WORK INSTRUCTIONS |
Exact copies of the line with "1568x418 pixels. How" and of all lines after it through the end of the entries are required, and no other lines.

Saved data entries |
════════════════

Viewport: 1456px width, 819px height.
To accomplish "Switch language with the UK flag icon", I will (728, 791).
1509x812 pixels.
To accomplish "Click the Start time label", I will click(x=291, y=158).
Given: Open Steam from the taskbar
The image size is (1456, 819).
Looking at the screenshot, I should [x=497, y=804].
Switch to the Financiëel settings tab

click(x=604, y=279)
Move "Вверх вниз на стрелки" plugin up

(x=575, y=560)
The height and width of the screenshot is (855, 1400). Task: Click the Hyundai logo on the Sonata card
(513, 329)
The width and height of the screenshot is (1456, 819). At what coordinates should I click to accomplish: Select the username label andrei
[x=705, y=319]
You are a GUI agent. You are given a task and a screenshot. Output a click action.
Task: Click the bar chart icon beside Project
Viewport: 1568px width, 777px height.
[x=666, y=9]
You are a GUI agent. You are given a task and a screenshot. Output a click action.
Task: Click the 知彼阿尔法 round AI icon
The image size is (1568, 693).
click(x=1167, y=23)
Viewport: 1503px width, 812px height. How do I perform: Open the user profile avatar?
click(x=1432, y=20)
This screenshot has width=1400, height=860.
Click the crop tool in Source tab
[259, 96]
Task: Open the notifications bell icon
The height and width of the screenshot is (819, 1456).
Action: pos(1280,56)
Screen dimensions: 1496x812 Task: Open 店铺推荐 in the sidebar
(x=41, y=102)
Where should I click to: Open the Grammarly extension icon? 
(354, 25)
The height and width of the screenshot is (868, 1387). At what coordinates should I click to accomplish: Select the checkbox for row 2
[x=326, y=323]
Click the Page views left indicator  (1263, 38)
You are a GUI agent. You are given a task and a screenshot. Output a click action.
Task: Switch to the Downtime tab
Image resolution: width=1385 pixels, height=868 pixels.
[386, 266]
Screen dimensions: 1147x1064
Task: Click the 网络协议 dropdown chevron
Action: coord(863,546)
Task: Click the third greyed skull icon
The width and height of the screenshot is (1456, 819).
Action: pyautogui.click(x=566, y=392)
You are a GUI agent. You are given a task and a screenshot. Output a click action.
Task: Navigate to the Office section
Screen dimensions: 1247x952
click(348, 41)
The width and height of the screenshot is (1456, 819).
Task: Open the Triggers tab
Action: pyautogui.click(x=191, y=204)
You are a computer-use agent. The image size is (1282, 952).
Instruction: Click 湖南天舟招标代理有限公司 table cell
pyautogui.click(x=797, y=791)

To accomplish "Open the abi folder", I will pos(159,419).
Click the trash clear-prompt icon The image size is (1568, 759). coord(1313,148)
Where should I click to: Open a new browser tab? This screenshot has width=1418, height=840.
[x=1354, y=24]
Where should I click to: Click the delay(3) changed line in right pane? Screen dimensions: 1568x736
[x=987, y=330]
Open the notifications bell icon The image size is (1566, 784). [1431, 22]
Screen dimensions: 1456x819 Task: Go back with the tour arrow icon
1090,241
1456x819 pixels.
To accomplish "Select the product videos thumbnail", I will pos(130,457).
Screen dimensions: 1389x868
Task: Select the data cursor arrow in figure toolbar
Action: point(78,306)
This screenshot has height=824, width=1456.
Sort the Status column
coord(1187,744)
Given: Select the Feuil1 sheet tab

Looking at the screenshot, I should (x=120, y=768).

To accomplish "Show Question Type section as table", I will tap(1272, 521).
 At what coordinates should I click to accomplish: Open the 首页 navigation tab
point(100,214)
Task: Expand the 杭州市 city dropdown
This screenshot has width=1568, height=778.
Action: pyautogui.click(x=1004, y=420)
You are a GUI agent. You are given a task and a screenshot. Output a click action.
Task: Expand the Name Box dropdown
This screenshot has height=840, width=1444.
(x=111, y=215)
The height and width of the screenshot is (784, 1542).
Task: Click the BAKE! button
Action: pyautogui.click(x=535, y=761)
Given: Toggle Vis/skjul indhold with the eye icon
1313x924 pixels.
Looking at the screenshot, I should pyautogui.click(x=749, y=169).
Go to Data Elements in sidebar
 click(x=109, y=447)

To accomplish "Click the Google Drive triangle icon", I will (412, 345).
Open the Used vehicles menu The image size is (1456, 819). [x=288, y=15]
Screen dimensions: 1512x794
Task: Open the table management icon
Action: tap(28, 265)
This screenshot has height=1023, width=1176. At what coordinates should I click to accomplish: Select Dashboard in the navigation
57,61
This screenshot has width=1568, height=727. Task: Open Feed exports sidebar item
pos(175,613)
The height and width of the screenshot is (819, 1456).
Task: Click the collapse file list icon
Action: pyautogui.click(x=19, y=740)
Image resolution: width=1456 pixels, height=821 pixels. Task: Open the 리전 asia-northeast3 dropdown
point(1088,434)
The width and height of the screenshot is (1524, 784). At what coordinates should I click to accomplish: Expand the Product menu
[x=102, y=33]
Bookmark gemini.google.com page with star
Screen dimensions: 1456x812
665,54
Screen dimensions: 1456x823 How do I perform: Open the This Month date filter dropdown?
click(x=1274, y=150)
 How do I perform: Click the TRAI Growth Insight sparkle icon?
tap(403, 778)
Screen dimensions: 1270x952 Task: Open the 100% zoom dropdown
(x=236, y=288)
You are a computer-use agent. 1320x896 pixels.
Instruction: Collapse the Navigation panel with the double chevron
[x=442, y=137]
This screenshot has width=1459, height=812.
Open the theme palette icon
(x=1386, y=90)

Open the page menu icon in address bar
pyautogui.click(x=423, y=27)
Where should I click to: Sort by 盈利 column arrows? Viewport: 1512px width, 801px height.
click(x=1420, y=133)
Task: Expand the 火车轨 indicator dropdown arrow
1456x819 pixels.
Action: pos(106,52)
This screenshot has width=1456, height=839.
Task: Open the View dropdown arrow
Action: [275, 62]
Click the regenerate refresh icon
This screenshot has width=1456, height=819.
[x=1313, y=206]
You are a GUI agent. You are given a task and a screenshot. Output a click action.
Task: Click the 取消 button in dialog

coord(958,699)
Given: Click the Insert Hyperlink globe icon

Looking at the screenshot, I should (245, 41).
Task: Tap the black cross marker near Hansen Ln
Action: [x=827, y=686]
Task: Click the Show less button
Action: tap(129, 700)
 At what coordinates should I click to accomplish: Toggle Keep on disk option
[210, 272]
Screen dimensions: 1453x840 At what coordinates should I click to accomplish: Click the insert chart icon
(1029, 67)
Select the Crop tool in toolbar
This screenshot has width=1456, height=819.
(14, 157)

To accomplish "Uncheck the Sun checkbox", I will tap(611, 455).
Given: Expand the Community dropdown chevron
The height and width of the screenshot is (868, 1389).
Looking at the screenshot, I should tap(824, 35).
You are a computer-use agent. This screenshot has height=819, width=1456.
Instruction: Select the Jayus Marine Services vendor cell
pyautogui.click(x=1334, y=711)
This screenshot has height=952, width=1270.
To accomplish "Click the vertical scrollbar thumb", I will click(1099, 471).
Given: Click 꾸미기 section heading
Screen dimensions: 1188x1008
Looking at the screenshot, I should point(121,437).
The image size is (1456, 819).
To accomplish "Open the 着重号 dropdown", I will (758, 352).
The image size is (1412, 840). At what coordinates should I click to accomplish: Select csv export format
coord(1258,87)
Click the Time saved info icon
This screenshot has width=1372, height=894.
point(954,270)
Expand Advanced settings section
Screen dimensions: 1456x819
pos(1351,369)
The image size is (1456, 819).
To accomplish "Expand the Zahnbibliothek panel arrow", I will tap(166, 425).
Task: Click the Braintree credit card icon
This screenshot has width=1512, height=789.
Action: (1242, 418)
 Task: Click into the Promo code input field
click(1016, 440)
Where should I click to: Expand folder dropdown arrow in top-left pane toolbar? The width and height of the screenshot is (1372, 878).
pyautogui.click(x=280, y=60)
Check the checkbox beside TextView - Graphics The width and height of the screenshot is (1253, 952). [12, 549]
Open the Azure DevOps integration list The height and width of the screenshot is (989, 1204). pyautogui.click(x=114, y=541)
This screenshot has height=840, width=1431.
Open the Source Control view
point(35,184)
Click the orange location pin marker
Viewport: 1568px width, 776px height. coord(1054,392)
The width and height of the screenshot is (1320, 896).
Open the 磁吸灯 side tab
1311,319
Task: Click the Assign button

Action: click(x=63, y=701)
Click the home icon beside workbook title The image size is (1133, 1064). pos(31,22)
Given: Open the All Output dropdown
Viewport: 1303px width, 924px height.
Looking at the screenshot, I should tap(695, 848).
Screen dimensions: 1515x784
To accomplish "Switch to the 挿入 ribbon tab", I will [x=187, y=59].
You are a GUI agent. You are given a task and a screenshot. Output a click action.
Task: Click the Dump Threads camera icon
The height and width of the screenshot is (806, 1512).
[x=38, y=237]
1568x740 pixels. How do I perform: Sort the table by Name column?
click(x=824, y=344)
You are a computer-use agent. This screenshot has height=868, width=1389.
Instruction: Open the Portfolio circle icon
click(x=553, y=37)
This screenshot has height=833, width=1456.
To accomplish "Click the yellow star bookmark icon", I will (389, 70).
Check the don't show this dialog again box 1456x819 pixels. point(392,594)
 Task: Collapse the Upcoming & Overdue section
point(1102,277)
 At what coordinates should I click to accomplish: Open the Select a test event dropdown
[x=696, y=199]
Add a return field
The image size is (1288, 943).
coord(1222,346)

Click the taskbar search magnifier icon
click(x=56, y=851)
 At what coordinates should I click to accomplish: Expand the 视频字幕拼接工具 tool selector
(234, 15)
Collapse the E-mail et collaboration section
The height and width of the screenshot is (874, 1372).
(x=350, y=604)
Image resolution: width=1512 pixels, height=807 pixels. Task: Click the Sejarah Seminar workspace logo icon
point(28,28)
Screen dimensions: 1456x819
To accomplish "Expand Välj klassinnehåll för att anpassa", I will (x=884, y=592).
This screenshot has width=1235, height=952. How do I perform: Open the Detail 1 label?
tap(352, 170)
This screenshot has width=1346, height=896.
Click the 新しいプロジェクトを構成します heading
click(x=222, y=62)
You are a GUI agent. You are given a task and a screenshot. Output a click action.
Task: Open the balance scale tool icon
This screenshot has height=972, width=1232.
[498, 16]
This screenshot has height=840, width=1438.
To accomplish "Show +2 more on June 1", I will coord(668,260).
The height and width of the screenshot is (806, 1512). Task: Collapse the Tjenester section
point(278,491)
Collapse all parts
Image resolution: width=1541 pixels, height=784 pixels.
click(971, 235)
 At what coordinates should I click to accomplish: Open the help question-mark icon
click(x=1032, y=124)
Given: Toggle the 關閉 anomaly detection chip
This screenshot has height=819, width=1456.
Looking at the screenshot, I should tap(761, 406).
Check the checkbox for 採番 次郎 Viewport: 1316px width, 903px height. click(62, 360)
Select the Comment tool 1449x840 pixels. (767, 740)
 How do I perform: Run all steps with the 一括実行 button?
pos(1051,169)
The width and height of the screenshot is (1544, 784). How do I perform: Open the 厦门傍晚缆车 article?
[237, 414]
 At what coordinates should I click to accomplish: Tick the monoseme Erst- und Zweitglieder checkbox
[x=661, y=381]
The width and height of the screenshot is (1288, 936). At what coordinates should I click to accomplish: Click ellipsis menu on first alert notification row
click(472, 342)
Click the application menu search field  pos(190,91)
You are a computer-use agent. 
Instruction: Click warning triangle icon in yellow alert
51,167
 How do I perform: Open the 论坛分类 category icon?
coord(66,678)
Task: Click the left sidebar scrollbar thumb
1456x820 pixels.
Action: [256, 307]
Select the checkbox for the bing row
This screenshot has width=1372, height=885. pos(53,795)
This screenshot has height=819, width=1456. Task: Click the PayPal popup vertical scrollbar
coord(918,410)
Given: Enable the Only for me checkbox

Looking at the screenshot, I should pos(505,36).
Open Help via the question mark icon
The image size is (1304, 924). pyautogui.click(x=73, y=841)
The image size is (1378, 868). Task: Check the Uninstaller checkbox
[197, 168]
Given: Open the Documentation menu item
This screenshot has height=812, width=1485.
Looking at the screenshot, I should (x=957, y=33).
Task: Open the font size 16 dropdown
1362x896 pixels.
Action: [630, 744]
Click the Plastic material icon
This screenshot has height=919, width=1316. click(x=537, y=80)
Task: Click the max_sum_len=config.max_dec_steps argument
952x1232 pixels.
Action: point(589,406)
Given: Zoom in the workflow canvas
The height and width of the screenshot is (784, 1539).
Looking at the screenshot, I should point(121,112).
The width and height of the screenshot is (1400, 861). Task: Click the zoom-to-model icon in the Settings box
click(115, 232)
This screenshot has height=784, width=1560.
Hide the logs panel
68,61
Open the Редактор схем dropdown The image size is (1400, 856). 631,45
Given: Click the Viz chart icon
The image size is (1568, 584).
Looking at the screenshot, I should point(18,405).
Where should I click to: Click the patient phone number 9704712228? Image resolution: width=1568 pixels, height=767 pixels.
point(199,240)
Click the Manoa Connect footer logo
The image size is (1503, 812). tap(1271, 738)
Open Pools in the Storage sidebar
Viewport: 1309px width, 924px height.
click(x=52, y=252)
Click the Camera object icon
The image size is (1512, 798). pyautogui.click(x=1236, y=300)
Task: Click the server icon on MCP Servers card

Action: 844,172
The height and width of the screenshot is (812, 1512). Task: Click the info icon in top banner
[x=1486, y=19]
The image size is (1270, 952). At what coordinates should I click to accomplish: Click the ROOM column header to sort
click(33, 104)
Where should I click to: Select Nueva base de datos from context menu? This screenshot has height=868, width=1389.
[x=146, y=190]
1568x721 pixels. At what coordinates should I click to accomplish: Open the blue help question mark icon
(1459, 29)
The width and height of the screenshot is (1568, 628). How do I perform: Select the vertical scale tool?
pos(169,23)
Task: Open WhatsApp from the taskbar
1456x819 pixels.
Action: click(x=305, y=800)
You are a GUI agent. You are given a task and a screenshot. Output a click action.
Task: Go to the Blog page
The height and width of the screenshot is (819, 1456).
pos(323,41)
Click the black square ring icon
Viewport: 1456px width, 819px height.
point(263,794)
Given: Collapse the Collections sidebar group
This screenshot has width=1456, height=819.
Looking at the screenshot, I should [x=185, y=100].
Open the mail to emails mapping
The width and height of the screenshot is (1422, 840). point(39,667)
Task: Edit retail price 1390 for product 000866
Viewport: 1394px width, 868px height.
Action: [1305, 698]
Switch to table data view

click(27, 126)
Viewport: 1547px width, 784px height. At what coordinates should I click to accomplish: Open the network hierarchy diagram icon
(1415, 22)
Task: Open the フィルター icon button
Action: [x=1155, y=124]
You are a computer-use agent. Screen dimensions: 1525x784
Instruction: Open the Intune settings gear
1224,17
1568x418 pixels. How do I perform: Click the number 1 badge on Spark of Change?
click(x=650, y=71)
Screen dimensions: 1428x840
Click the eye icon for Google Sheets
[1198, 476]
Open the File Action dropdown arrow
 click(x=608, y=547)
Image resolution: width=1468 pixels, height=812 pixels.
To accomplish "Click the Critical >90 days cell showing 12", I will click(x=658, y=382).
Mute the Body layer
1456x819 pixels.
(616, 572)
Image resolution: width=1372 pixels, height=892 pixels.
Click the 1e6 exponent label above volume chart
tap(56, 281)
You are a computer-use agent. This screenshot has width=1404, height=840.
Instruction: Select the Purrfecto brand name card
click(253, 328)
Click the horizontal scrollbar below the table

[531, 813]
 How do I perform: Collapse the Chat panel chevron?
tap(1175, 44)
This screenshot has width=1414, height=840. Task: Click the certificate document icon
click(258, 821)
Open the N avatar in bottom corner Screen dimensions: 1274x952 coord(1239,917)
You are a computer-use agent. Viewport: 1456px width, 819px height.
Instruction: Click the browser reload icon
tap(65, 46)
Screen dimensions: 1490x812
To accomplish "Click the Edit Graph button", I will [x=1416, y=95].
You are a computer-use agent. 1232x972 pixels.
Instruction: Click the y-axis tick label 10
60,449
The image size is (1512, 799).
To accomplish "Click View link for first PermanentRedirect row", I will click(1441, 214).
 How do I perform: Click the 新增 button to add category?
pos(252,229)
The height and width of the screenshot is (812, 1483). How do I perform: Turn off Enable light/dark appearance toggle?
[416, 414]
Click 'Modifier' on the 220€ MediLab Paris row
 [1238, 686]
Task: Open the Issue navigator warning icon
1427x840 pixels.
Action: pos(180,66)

════════════════

REPLY |
1568x418 pixels. How do I perform: Click the number 1 badge on Spark of Change?
click(x=650, y=71)
Screen dimensions: 1428x840
Click the eye icon for Google Sheets
[1198, 476]
Open the File Action dropdown arrow
 click(x=608, y=547)
Image resolution: width=1468 pixels, height=812 pixels.
To accomplish "Click the Critical >90 days cell showing 12", I will click(x=658, y=382).
Mute the Body layer
1456x819 pixels.
(616, 572)
Image resolution: width=1372 pixels, height=892 pixels.
Click the 1e6 exponent label above volume chart
tap(56, 281)
You are a computer-use agent. This screenshot has width=1404, height=840.
Instruction: Select the Purrfecto brand name card
click(253, 328)
Click the horizontal scrollbar below the table

[531, 813]
 How do I perform: Collapse the Chat panel chevron?
tap(1175, 44)
This screenshot has width=1414, height=840. Task: Click the certificate document icon
click(258, 821)
Open the N avatar in bottom corner Screen dimensions: 1274x952 coord(1239,917)
You are a computer-use agent. Viewport: 1456px width, 819px height.
Instruction: Click the browser reload icon
tap(65, 46)
Screen dimensions: 1490x812
To accomplish "Click the Edit Graph button", I will [x=1416, y=95].
You are a computer-use agent. 1232x972 pixels.
Instruction: Click the y-axis tick label 10
60,449
The image size is (1512, 799).
To accomplish "Click View link for first PermanentRedirect row", I will click(1441, 214).
 How do I perform: Click the 新增 button to add category?
pos(252,229)
The height and width of the screenshot is (812, 1483). How do I perform: Turn off Enable light/dark appearance toggle?
[416, 414]
Click 'Modifier' on the 220€ MediLab Paris row
 [1238, 686]
Task: Open the Issue navigator warning icon
1427x840 pixels.
Action: pos(180,66)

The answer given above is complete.